[Records from a data collection]
# # #

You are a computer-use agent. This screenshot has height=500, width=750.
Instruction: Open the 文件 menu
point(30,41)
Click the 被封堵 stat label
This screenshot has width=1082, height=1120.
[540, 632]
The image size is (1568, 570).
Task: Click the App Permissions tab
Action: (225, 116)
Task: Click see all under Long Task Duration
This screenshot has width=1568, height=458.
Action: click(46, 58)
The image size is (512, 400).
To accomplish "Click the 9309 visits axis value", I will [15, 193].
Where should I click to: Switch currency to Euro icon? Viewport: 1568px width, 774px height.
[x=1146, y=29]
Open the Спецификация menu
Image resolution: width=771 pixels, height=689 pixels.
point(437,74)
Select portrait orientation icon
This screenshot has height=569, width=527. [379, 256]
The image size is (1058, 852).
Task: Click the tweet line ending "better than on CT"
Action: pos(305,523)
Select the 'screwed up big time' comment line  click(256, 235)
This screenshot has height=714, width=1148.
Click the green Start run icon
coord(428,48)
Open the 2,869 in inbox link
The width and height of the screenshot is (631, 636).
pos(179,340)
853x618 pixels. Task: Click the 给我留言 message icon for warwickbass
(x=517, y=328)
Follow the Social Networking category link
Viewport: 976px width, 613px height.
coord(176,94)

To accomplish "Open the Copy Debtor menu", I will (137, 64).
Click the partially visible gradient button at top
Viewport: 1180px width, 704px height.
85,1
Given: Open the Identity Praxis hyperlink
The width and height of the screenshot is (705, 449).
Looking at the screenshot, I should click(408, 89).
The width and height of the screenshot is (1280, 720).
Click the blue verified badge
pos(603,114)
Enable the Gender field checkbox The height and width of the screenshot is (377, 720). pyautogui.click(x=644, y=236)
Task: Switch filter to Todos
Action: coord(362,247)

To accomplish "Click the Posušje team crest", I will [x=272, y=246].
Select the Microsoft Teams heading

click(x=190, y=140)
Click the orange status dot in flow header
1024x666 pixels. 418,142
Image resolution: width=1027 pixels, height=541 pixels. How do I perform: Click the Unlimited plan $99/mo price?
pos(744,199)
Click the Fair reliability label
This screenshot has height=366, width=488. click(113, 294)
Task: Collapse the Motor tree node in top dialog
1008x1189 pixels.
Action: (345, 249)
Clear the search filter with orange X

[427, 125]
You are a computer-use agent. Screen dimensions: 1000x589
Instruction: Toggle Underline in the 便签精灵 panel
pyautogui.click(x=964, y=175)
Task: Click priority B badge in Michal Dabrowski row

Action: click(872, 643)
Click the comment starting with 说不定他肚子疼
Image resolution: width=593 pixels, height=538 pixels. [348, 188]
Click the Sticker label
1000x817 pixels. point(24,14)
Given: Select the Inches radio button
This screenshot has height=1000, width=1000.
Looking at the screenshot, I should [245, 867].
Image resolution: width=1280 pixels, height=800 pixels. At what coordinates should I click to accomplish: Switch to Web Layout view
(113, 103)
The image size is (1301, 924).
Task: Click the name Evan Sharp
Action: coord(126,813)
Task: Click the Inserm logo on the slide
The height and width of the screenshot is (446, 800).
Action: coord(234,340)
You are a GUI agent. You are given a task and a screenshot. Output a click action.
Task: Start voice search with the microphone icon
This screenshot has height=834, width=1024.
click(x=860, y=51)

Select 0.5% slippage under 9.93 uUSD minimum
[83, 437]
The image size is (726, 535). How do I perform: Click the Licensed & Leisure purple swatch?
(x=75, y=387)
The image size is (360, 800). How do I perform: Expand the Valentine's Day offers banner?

# # #

• WHAT THE TASK ASKS: Go through the records and report each line that contains "computer".

• WRITTEN ANSWER:
You are a computer-use agent. This screenshot has height=500, width=750.
You are a computer-use agent. Screen dimensions: 1000x589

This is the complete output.